Una vez que llegamos, caminamos con pasos pausados pero seguros, como si conociéramos cada rincón de este lugar. Exploramos las tiendas locales, algunas de las cuales venden curiosidades artesanales y productos del mar que parecen recién sacados del océano. Compramos solo lo necesario para nuestra cena especial: pescado fresco, calamares, algunas hierbas aromáticas y vegetales crujientes. Cada interacción con los comerciantes es cálida y amigable, y me siento bienvenida a pesar de ser una completa extraña.
Si creía que Kell, con solo respirar a mi lado, iba a solucionar todos mis problemas; estaba en lo cierto. Mi anciano favorito se enciende como una radio, saca sus mejores historias del baúl y ahuyenta mis pensamientos destructivos.
Escucharlo hablar se vuelve una melodía hipnotizante, sus frecuencias me van organizando los patitos en mi cabeza.
—... Y preguntó, ¿los peces se sientan? Y no pude abstenerme de decirle; por supuesto, ¿Por qué crees que existen los bancos de sardina? —ambos estallamos de la risa, y por poco se me vuelca la bebida gaseosa.
—¡Eres cruel con tu nieto! —Le doy un ligero golpe en el hombro, Tommy siempre es el mejor protagonista de sus mejores anécdotas.
—Y no es todo. Una vez me pidió una pecera, y supe que no la estaba cuidando bien. Lo llamé y le dije si había cambiado el agua a los peces. ¿Y tú qué crees que respondió? ¡Qué no! ¡Porque todavía no terminaban de tomar el agua que les había puesto cuando la instalé!

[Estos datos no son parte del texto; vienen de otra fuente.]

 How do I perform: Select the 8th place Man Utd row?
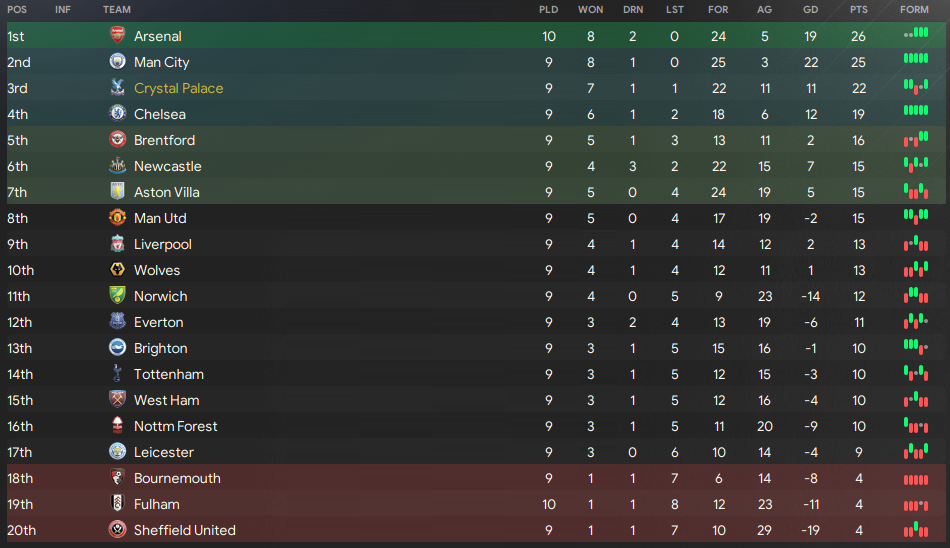pyautogui.click(x=476, y=218)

Expulsé el jugo de naranja por la boca. La carcajada casi me deja sin poder respirar.
—¡No es cierto! —exclamo.
De tan solo pensar en esos pobres peces, sin comida y con ese dueño, hace que me sienta culpable por solamente reírme al imaginarme a su nieto esperando a que al menos uno de ellos se tome el agua.
En algún momento fui Tommy, lo sé.
Miro a Kell caminando hacia la camioneta, y respiro hondo.

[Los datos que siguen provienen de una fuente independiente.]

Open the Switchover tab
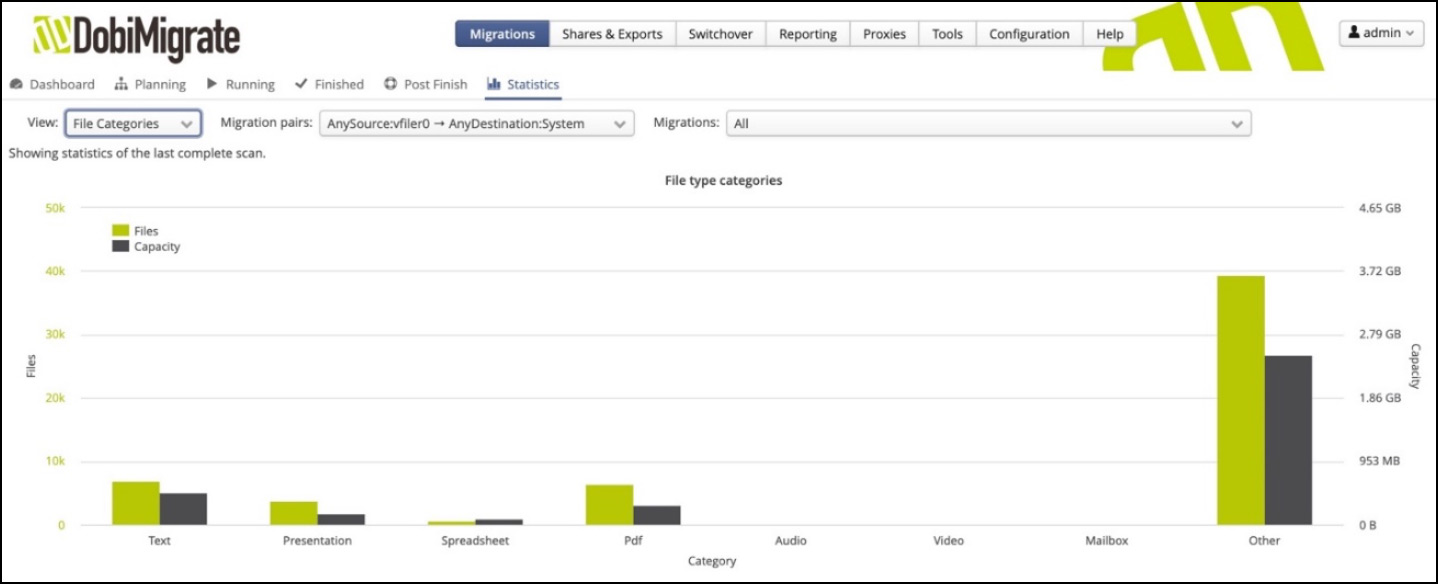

Si pudiera darle un sabor a la felicidad que siento en este momento, que no solo la veo o la leo, sino que se ve desde mis ojos, y se manifiesta detrás de ellos, resonando por todo mi cuerpo, diría que es como el ardor de un puñado de hormigas rojas en mi paladar. Una sensación picante y enérgica que me hace sentir viva, y real como nunca antes.
Me subo al asiento del copiloto.
—Kell...
—Dime.
Humedezco mis labios. Espero a que nos pongamos en marcha.

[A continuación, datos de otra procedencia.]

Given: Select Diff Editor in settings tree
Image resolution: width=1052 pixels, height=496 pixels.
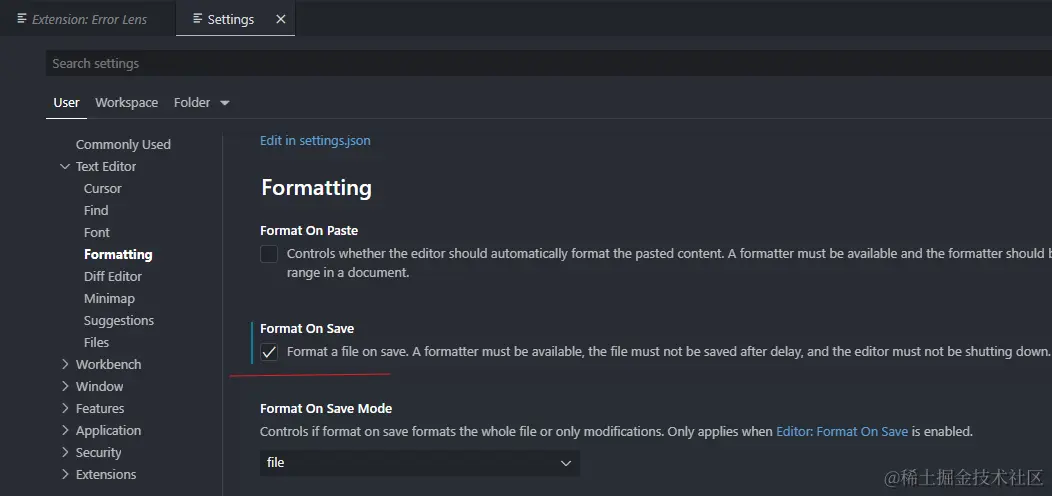Looking at the screenshot, I should tap(113, 276).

—¿Crees en lo sobrenatural? —La pregunta se me escapa, pero no se siente incómodo el pronunciarla.
—Hm, sí. Claro que sí.
—Oh —no oculto mi sorpresa —. Creí que dirías que son solo fábulas.
—Hay tantas cosas que se pasan por alto y se creen fábulas... —se queda en silencio.
El atardecer cambia el color oxidado y viejo de este vehículo, por dorados y anaranjados brillantes. El sol en mi rostro no me molesta, pocas veces se puede presenciar algo así de bonito, y en mi pueblo nunca pasa. Pero no puedo detenerme a apreciarlo en absoluto.
Vuelvo la atención a él.
—¿Cómo reaccionarías si tuvieras una experiencia cercana a ello?
—¿Te refieres a una experiencia sobrenatural? Tengo experiencia, no he reaccionado igual en cada caso. Te puede sorprender o asustar. Lo que es raro es pensar que estamos solos —también me mira, y sonríe—. Nuestros ojos son tontos, no ven nada. Captamos lo justo y necesario para sobrevivir, pero hay más. Lástima el terror a ello.